The recent series of suicides by teenagers who are gay or perceived to be gay should break our hearts and alarm our senses to the bullying that is going on and to the plight of LGBT (Lesbian, Gay, Bisexual and Trans) people. Forth Worth City Councillor Joel Burns, himself gay, told suicidal LGBT teens that “it gets better,” telling his own personal story of facing harassment from bullies. Please watch the video and you will get a glimpse of the pain that LGBT people face growing up, and see the faces of the teens that have died.

At York University, the external coordinator of TBLGAY (the Trans Bisexual Lesbians Gays Allies at York) who himself contemplated suicide in grade two said, “It [the suicides] points to a really big epidemic in society. Not just bullying in school, but in society in general – homophobia is alive and well.” (From the Excalibur student newspaper)

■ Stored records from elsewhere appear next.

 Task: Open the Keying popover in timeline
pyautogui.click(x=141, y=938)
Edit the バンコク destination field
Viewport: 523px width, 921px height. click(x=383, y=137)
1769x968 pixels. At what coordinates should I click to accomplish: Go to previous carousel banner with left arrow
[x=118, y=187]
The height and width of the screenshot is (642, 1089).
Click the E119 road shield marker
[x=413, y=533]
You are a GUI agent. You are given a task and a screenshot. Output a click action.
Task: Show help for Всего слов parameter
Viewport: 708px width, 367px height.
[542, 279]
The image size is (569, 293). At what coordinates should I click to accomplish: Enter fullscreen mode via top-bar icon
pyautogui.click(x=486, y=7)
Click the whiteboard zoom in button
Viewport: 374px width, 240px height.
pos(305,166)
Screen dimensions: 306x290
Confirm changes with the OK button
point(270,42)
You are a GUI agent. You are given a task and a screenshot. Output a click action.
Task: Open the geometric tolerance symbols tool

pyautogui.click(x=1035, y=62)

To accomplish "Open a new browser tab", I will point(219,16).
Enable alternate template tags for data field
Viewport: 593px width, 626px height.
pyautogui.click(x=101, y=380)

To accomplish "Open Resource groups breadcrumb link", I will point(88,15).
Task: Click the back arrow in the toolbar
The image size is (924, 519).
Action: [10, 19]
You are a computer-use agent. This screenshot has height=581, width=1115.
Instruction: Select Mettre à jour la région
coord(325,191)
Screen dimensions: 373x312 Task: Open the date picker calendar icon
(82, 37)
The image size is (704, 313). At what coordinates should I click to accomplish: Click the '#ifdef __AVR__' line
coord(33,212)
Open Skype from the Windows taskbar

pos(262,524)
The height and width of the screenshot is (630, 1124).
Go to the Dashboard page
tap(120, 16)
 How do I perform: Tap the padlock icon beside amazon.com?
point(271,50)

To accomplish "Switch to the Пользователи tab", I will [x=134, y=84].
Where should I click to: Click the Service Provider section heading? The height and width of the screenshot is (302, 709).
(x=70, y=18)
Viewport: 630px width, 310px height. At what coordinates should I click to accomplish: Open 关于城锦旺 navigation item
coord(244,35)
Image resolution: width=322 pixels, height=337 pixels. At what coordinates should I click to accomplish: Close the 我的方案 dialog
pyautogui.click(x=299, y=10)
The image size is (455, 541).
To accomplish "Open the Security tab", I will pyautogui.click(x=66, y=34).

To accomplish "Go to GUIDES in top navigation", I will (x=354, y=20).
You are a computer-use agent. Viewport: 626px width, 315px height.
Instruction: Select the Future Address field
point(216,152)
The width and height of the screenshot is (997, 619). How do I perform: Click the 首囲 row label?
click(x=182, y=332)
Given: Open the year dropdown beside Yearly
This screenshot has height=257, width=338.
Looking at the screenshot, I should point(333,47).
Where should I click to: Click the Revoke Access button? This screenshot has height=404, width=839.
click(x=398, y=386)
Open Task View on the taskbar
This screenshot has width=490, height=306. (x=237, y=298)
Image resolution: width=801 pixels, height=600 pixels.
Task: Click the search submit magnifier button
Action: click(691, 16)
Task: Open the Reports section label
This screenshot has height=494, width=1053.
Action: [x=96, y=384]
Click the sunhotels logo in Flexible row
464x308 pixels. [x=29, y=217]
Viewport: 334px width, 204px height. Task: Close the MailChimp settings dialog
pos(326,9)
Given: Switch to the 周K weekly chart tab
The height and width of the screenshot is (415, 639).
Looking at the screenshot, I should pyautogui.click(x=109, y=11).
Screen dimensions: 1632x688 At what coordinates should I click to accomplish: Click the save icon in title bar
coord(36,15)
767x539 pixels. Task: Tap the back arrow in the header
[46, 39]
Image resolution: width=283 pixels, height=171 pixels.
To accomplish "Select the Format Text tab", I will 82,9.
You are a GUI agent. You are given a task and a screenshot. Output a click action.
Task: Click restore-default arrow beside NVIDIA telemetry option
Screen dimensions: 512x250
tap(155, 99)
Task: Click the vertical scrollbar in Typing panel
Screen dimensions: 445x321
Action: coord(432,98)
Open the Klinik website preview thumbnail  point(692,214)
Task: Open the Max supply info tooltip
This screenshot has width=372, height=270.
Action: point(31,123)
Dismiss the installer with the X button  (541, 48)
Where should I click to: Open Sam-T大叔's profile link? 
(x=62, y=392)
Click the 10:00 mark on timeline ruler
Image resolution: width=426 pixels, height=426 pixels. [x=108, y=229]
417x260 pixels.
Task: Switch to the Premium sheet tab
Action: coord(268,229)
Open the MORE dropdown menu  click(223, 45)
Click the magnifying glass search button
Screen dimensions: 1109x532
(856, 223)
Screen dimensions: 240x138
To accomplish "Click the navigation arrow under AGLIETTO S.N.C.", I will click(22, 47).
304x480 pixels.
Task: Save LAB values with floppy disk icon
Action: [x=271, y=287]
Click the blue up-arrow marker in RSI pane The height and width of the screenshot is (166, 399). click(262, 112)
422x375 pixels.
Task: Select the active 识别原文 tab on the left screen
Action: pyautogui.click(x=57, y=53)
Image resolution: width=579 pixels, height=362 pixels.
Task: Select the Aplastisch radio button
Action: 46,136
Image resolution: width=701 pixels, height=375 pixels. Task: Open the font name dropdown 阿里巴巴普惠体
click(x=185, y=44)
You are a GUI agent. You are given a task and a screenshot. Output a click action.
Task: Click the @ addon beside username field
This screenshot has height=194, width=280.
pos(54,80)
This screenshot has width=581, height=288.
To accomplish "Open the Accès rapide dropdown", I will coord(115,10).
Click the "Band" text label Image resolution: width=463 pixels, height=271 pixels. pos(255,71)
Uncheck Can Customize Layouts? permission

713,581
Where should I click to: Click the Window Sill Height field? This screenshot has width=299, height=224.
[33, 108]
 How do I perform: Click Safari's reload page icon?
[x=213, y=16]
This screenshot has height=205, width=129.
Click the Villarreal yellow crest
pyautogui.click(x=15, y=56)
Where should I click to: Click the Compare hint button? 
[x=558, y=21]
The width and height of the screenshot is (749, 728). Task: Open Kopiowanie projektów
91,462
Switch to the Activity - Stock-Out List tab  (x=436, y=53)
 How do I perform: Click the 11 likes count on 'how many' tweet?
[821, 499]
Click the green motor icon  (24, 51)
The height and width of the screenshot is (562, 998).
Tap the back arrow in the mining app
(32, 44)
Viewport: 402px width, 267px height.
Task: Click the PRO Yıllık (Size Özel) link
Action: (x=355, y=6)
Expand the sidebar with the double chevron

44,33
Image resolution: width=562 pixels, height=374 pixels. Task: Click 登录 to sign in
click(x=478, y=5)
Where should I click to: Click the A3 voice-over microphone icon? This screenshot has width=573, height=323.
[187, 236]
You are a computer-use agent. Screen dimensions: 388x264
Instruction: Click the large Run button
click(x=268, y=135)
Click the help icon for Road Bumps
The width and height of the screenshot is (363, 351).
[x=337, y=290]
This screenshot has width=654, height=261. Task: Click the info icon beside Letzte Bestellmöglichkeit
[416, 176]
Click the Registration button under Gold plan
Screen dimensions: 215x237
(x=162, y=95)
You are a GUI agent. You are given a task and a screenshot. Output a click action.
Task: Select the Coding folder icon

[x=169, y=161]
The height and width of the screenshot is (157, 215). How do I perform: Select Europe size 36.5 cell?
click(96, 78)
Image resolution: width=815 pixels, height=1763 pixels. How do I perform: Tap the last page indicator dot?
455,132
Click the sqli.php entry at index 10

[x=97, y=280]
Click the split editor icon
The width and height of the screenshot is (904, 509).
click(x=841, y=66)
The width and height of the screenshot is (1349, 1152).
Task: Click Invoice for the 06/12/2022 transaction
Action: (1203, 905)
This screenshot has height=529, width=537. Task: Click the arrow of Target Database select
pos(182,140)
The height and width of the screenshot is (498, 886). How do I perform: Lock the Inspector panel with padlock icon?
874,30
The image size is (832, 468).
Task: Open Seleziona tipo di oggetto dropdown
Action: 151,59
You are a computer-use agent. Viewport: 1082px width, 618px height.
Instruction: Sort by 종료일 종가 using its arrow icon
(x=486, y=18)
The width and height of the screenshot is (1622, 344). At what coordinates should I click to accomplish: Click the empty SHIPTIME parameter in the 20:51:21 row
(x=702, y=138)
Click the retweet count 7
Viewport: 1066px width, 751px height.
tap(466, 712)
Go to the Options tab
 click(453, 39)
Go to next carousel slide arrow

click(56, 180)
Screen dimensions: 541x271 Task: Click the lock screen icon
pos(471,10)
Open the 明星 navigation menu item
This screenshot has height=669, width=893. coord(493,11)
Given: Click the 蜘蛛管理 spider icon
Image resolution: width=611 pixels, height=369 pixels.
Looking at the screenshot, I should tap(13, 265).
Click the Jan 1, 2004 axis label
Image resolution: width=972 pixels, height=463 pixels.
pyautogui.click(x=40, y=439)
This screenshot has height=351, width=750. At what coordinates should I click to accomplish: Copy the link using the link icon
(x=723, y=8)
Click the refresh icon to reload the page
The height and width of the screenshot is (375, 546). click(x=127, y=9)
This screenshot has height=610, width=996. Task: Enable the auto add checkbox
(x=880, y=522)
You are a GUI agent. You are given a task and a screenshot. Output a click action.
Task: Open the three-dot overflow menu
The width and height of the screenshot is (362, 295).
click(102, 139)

Alas, homophobia is alive and well in the churches too. Some, perhaps, would even say that the Christian church is THE source of homophobia in our culture. Author and columnist Dan Savage, who started the It Gets Better Project, clearly blames Christians for spreading homophobia and for creating an environment that leads to bullying of LGBT teens. You can read his opinions here (note: Savage uses strong language at times): “Who Teaches Straight Teenagers That Being Gay is a Choice?” and “In Your Image“.

He is not the only one who thinks so. A recent survey by the Public Religion Research Institute shows that two-thirds of Americans think “the message coming out of churches about gay people is negative, and about the same number say those messages contribute “a lot” to negative perceptions of gay and lesbian people.” (See Savage again in this column: Two-Thirds of Americans Say: Churches Contribute to LGBT Teen Suicides) If that does not dishearten Christians this one should. David Kinnaman of the Barna Group published his findings in a book, Unchristian (Baker 2007), where he found that 91% of non-church going young Americans (16-29 years old) believe the church is antihomosexual (which I guess is a polite way of saying “homophobic”). What is worse, (and clergy/pastors, church leaders, Christian parents please take note) a whopping 80% of church-going (and we mean faithful churchgoers) youth think the church is antihomosexual! Think about that. The majority of our own Christian youth think the church is homophobic.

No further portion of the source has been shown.